Exercise directions: Using the entries below, copy out all lines where "window" is found.
[Records supplied — start]
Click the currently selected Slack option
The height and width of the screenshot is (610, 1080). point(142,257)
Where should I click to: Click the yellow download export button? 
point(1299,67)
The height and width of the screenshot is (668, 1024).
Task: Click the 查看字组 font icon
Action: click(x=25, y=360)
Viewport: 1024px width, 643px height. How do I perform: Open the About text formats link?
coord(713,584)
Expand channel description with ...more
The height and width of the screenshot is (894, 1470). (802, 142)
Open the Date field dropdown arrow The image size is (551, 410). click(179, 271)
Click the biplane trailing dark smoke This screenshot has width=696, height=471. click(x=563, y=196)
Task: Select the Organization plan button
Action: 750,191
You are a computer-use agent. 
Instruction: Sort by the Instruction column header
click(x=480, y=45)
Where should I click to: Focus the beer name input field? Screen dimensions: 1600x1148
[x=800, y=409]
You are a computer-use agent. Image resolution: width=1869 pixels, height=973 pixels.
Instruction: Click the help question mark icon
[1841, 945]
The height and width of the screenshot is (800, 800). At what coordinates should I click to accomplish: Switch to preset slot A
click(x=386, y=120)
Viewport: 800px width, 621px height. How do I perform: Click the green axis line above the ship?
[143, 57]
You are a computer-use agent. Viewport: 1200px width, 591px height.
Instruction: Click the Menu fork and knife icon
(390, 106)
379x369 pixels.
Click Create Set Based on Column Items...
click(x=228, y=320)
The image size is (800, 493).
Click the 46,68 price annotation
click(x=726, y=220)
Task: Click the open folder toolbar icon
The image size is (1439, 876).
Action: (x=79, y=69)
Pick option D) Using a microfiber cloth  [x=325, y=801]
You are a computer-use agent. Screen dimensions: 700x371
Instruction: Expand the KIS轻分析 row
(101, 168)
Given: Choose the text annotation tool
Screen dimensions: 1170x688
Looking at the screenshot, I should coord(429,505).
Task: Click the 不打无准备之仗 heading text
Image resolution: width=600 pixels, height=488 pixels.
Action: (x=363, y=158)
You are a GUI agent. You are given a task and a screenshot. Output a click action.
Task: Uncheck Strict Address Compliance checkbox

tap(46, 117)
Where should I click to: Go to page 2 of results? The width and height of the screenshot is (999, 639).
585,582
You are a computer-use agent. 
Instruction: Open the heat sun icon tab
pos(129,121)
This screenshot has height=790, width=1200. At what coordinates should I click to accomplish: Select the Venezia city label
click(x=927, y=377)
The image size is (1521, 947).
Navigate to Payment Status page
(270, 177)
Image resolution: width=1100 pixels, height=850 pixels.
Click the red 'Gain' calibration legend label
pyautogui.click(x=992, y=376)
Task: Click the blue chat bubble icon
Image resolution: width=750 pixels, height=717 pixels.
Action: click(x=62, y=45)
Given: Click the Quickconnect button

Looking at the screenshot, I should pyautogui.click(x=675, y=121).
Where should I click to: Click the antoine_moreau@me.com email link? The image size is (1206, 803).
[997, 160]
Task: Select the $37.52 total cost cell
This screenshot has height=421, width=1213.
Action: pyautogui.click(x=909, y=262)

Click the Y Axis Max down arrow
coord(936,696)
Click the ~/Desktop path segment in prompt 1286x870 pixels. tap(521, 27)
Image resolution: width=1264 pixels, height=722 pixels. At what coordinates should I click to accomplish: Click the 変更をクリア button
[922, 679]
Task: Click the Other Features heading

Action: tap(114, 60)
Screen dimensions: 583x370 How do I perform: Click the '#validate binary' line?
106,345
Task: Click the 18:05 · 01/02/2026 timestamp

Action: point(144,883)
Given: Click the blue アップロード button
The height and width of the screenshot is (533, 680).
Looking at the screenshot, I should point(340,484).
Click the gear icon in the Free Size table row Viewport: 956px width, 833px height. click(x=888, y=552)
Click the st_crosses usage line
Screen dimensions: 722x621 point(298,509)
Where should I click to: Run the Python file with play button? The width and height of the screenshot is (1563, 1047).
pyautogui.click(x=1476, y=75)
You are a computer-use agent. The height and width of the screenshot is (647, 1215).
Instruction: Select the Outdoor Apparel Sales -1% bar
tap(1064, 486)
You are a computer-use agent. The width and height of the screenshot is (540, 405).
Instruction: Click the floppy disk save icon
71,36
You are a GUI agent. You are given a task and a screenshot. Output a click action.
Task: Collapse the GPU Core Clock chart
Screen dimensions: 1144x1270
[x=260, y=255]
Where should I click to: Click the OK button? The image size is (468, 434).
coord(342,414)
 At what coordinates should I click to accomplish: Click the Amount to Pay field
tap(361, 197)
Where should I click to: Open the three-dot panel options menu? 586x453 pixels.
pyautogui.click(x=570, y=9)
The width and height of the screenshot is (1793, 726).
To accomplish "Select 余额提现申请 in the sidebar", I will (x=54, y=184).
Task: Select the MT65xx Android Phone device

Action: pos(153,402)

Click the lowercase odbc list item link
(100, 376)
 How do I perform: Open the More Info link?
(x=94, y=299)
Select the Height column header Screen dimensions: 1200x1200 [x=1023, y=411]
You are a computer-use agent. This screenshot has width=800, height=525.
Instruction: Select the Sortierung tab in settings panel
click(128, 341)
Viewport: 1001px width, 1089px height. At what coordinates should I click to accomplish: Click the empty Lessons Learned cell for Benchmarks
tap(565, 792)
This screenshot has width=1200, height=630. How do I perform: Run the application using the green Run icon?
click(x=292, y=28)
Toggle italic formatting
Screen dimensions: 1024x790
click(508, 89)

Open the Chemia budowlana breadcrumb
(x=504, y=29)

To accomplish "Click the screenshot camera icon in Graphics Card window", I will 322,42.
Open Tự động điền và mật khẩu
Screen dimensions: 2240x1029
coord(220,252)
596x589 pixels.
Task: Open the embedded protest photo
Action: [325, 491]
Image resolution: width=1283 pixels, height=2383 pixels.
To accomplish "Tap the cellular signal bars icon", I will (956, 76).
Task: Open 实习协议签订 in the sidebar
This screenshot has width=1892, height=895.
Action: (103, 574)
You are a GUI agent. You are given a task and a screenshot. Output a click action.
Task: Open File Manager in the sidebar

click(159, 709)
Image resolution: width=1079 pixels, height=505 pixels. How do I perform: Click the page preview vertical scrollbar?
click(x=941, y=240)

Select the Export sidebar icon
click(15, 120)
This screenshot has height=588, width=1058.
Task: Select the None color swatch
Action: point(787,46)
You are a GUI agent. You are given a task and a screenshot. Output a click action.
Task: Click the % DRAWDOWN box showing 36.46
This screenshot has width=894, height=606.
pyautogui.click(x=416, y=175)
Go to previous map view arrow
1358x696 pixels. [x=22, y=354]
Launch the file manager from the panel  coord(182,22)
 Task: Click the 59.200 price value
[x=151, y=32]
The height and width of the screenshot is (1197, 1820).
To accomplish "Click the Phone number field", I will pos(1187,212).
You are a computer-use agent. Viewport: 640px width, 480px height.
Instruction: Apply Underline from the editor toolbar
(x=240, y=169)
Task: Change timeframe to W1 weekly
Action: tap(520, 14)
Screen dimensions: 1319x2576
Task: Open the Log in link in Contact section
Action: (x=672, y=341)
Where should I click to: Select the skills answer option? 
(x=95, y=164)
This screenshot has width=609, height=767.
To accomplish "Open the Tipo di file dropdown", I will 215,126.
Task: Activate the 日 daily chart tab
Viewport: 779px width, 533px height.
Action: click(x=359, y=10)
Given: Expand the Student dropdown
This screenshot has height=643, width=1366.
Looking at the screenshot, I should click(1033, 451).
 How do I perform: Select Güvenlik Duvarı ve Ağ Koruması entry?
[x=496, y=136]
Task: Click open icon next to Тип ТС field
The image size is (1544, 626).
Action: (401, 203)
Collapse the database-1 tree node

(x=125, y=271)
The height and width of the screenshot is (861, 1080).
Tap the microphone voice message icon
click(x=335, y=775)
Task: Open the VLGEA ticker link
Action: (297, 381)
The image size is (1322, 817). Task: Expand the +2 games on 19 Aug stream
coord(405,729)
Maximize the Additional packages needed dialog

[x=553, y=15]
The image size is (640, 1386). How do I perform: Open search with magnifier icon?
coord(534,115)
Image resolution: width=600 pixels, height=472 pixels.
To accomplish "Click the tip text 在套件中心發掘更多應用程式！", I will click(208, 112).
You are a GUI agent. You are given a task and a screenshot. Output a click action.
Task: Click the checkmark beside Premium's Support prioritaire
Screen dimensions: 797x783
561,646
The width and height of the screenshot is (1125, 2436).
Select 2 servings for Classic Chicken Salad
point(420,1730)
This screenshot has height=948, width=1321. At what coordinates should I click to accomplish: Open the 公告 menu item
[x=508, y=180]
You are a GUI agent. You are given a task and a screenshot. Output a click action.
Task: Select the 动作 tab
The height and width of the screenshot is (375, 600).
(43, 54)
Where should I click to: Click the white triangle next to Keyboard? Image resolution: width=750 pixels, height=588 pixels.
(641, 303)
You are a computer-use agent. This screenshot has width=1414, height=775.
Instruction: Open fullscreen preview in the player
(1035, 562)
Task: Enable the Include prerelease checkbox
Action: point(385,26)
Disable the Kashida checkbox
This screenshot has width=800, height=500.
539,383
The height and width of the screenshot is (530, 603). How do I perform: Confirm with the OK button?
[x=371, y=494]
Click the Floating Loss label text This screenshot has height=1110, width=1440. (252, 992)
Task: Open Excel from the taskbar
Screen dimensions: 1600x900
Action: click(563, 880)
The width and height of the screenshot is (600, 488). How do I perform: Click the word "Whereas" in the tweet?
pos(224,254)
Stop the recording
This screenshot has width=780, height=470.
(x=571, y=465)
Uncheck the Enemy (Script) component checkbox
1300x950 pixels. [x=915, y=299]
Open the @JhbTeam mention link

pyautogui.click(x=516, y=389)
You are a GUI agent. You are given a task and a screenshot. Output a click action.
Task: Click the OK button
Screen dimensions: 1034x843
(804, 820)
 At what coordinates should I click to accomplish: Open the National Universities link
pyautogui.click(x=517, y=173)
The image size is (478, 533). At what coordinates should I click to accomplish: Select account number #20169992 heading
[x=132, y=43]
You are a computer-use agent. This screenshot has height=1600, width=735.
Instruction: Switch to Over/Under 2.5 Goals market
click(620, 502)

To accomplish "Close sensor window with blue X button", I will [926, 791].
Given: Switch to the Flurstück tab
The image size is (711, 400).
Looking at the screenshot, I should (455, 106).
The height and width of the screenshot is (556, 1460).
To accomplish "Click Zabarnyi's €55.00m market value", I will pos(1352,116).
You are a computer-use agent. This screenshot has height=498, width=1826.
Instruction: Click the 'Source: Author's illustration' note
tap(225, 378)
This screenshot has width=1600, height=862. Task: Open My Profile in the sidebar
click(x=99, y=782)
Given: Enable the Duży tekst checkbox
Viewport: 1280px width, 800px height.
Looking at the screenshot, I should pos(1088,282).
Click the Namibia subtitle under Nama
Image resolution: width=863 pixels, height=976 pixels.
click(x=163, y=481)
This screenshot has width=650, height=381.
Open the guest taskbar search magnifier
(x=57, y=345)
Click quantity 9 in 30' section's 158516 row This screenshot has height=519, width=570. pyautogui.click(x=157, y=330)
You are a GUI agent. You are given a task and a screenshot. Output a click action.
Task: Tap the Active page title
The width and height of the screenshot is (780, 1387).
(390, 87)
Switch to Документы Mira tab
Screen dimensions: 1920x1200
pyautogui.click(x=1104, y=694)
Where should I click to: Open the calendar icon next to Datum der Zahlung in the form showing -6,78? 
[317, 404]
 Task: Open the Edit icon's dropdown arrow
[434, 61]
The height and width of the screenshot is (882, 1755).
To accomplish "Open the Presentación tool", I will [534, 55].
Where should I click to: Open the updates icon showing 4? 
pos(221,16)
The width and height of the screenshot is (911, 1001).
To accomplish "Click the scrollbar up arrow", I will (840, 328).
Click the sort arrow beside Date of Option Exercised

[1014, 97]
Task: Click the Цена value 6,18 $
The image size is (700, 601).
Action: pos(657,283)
[Records supplied — finish]
Exercise result:
To accomplish "Click the screenshot camera icon in Graphics Card window", I will 322,42.
To accomplish "Close sensor window with blue X button", I will [926, 791].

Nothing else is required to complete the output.